- Patients who develop DVT commonly have thromboembolic risk factors, such as cancer, trauma, major surgery, hospitalisation, immobilisation, pregnancy, or oral contraceptive use. However, many patients have no history of a provocation, and these patients are classified as having unprovoked or idiopathic DVT.
- Clinically, there is asymmetrical leg swelling, unilateral leg pain, dilation or distension of superficial veins, and red or discoloured skin.

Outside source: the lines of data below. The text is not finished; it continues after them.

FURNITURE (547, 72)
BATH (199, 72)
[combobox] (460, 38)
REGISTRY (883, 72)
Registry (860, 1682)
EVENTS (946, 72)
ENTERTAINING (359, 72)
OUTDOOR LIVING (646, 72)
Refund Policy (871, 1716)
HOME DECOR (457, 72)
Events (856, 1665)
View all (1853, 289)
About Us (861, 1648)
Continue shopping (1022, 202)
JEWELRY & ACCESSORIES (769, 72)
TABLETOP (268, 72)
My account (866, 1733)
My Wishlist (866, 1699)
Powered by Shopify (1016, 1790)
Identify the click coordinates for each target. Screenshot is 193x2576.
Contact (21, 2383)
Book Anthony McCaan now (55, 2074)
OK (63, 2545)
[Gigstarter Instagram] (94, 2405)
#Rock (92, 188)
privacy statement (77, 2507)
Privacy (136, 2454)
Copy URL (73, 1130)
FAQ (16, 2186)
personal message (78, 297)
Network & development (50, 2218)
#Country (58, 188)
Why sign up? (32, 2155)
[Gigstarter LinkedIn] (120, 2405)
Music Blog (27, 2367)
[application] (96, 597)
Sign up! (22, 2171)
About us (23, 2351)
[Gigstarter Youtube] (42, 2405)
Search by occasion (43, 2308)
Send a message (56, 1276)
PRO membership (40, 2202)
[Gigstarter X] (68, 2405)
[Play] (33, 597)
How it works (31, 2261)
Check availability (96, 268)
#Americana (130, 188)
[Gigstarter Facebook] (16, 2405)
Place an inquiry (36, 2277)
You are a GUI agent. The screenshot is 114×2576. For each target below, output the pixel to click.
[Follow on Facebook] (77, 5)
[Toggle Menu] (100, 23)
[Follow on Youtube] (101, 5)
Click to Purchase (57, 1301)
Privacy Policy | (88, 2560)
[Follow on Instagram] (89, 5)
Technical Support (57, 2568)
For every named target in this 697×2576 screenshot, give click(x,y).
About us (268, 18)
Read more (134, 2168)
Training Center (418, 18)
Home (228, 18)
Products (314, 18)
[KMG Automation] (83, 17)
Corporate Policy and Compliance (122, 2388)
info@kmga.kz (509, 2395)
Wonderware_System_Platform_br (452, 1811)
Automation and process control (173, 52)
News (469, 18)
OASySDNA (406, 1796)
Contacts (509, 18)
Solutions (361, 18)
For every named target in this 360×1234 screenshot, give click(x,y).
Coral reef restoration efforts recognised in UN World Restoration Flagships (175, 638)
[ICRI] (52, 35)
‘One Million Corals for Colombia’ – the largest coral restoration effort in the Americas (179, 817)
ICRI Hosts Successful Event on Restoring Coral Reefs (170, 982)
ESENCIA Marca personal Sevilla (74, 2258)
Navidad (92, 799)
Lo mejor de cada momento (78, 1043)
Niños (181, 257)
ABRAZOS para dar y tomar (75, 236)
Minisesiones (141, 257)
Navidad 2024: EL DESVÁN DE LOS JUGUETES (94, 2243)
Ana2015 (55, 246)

- Diagnosis requires documentation of a blood clot in a deep vein in the leg, pelvis, or vena cava by venous ultrasound imaging or CT scan.
- DVT is usually treated with unfractionated heparin or low molecular weight heparin for approximately 5 to 7 days. Warfarin is started in conjunction with parenteral anticoagulation.
- Orally administered Factor Xa inhibitors such as rivaroxaban and apixaban have demonstrated efficacy in prophylaxis and treatment of DVT. These newer anticoagulants may significantly change the treatment of DVT, but clinical experience is limited.
- Generally, oral anticoagulation is continued for 3 to 6 months. In selected patients with significant thromboembolic risks, careful consideration should be given to maintaining oral anticoagulation indefinitely as long as the risks of bleeding are lower than the risks of recurrent venous thrombosis.